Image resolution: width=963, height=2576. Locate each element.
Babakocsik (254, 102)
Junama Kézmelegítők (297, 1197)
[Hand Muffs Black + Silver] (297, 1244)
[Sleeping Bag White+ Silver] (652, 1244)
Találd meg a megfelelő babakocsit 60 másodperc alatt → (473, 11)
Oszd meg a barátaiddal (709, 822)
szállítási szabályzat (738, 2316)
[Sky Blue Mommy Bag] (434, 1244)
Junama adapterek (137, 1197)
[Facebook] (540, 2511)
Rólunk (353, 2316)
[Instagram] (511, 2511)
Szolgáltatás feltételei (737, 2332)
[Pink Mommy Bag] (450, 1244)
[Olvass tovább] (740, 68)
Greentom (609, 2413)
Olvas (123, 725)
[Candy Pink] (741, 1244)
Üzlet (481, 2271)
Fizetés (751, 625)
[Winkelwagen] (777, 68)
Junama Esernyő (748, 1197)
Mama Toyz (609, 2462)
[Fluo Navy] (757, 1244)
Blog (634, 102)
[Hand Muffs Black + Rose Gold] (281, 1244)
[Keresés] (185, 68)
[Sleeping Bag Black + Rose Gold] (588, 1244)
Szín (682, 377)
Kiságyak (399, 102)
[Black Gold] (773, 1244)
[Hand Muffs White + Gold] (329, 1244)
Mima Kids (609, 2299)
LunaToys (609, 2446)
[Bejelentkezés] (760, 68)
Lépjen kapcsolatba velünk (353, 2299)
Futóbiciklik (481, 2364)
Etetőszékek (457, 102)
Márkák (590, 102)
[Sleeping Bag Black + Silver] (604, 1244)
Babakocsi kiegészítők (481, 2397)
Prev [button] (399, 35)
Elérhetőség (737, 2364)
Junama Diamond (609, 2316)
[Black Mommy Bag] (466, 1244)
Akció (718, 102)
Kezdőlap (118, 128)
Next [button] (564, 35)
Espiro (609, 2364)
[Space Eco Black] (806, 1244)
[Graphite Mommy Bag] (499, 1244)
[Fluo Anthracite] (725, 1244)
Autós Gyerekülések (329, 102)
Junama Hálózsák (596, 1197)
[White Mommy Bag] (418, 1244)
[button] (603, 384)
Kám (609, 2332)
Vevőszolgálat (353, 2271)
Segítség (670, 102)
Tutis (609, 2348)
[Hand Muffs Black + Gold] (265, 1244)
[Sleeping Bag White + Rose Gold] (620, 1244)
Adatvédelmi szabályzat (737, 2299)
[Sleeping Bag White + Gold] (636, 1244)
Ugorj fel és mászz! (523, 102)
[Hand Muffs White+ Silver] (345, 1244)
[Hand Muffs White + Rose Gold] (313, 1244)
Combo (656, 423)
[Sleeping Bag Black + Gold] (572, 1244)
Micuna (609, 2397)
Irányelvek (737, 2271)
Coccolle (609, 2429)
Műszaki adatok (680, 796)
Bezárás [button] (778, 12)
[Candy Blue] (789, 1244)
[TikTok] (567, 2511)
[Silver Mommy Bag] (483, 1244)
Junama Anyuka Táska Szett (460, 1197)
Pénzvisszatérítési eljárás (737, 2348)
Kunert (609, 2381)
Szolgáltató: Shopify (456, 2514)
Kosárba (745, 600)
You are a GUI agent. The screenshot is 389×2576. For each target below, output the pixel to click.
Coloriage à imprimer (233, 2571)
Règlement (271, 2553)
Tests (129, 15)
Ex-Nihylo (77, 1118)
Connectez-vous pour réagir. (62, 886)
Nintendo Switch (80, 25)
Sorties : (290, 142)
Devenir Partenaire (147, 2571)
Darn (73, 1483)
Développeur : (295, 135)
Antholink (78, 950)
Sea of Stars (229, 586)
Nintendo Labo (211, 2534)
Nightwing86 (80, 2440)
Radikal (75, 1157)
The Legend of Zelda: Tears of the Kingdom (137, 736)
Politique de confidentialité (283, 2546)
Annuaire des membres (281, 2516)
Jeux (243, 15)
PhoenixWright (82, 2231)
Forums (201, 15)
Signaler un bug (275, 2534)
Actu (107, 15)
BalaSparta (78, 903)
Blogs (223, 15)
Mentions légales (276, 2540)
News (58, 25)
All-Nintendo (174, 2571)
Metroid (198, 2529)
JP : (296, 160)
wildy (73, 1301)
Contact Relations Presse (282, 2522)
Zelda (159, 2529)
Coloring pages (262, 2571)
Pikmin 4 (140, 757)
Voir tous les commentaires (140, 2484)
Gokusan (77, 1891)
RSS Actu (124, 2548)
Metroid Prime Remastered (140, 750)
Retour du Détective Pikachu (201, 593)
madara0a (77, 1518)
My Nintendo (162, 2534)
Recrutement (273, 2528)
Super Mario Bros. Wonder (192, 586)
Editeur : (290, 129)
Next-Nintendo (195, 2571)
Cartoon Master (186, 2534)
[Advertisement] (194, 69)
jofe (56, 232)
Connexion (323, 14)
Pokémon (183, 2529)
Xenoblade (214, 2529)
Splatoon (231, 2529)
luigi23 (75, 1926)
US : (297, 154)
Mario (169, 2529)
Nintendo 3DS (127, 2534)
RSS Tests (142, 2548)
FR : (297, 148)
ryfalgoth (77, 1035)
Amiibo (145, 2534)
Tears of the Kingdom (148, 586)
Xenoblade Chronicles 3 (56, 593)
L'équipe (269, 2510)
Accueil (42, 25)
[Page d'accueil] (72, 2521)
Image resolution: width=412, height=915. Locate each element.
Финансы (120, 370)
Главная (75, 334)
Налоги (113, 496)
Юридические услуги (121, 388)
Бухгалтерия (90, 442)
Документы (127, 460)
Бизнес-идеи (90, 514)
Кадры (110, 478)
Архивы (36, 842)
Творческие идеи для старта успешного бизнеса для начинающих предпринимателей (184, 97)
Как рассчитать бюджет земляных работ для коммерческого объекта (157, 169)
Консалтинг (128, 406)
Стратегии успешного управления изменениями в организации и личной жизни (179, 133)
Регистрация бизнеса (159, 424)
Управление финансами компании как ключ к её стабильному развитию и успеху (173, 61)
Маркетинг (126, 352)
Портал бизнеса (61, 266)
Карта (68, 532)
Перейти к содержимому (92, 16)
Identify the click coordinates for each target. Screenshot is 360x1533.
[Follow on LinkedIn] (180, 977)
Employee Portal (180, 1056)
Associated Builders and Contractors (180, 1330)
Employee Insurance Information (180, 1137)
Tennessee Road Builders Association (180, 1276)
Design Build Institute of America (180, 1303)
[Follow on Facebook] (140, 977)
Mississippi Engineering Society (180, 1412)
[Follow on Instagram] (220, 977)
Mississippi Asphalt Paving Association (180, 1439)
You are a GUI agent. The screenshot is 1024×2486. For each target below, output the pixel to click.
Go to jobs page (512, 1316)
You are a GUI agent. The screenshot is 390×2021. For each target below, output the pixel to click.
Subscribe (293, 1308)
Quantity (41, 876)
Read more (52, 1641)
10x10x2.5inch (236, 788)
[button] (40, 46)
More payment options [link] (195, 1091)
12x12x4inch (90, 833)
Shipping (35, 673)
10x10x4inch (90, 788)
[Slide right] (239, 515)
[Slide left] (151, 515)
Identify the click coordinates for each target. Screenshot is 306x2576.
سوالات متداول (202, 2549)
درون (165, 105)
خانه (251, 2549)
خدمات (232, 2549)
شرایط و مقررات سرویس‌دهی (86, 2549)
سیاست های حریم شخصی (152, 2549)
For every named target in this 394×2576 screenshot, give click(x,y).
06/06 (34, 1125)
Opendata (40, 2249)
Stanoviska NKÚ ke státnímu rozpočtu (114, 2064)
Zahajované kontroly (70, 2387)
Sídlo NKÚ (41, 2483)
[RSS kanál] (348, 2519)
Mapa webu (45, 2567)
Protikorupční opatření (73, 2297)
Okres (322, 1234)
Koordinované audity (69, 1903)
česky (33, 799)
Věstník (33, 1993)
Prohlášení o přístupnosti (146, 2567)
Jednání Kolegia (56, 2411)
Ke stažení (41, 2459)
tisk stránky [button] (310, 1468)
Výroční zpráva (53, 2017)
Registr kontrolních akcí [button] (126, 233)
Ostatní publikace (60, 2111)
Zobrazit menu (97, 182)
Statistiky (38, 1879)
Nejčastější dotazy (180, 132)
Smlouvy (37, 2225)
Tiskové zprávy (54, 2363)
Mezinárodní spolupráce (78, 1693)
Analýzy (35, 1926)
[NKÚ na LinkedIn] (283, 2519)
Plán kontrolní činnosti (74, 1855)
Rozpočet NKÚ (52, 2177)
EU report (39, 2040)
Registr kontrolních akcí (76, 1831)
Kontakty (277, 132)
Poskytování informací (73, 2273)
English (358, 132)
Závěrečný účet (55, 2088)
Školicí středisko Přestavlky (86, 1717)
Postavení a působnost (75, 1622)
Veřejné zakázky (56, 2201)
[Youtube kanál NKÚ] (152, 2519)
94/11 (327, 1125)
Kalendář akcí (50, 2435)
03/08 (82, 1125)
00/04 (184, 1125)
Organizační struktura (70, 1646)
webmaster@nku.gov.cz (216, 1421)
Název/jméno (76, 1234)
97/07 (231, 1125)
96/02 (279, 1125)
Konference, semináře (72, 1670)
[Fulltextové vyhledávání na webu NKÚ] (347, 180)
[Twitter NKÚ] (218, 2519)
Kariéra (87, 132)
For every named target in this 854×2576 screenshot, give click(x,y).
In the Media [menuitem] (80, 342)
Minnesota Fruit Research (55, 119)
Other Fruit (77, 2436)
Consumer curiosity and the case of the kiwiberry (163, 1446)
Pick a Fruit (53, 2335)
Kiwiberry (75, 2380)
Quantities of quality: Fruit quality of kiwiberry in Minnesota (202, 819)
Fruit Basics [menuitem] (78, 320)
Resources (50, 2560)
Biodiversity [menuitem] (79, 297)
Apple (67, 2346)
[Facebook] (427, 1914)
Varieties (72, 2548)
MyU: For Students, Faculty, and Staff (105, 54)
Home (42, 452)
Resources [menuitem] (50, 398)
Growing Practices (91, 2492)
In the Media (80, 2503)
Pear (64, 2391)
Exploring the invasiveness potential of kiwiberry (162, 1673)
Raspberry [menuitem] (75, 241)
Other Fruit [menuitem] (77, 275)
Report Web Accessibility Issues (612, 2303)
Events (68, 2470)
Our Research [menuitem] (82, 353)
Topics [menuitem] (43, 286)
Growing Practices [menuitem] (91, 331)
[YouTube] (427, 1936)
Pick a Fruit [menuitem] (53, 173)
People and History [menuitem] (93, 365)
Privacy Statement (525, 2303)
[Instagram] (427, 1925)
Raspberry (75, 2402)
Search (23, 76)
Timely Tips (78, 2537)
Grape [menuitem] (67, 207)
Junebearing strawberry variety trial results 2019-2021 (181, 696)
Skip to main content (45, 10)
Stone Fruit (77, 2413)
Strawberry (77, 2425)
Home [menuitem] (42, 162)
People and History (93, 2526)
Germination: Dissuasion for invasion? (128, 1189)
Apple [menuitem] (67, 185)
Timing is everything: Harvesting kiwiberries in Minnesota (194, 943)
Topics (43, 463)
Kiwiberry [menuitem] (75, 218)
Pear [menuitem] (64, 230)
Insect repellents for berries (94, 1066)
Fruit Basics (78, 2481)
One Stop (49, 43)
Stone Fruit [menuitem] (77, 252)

Instructions to follow — From the records above, retype only the lines starting at the line that contains "Ex-Nihylo (77, 1118)" and ending at the line that contains "Amiibo (145, 2534)", both included.

Answer for this exercise —
Ex-Nihylo (77, 1118)
Connectez-vous pour réagir. (62, 886)
Nintendo Switch (80, 25)
Sorties : (290, 142)
Devenir Partenaire (147, 2571)
Darn (73, 1483)
Développeur : (295, 135)
Antholink (78, 950)
Sea of Stars (229, 586)
Nintendo Labo (211, 2534)
Nightwing86 (80, 2440)
Radikal (75, 1157)
The Legend of Zelda: Tears of the Kingdom (137, 736)
Politique de confidentialité (283, 2546)
Annuaire des membres (281, 2516)
Jeux (243, 15)
PhoenixWright (82, 2231)
Forums (201, 15)
Signaler un bug (275, 2534)
Actu (107, 15)
BalaSparta (78, 903)
Blogs (223, 15)
Mentions légales (276, 2540)
News (58, 25)
All-Nintendo (174, 2571)
Metroid (198, 2529)
JP : (296, 160)
wildy (73, 1301)
Contact Relations Presse (282, 2522)
Zelda (159, 2529)
Coloring pages (262, 2571)
Pikmin 4 (140, 757)
Voir tous les commentaires (140, 2484)
Gokusan (77, 1891)
RSS Actu (124, 2548)
Metroid Prime Remastered (140, 750)
Retour du Détective Pikachu (201, 593)
madara0a (77, 1518)
My Nintendo (162, 2534)
Recrutement (273, 2528)
Super Mario Bros. Wonder (192, 586)
Editeur : (290, 129)
Next-Nintendo (195, 2571)
Cartoon Master (186, 2534)
[Advertisement] (194, 69)
jofe (56, 232)
Connexion (323, 14)
Pokémon (183, 2529)
Xenoblade (214, 2529)
Splatoon (231, 2529)
luigi23 (75, 1926)
US : (297, 154)
Mario (169, 2529)
Nintendo 3DS (127, 2534)
RSS Tests (142, 2548)
FR : (297, 148)
ryfalgoth (77, 1035)
Amiibo (145, 2534)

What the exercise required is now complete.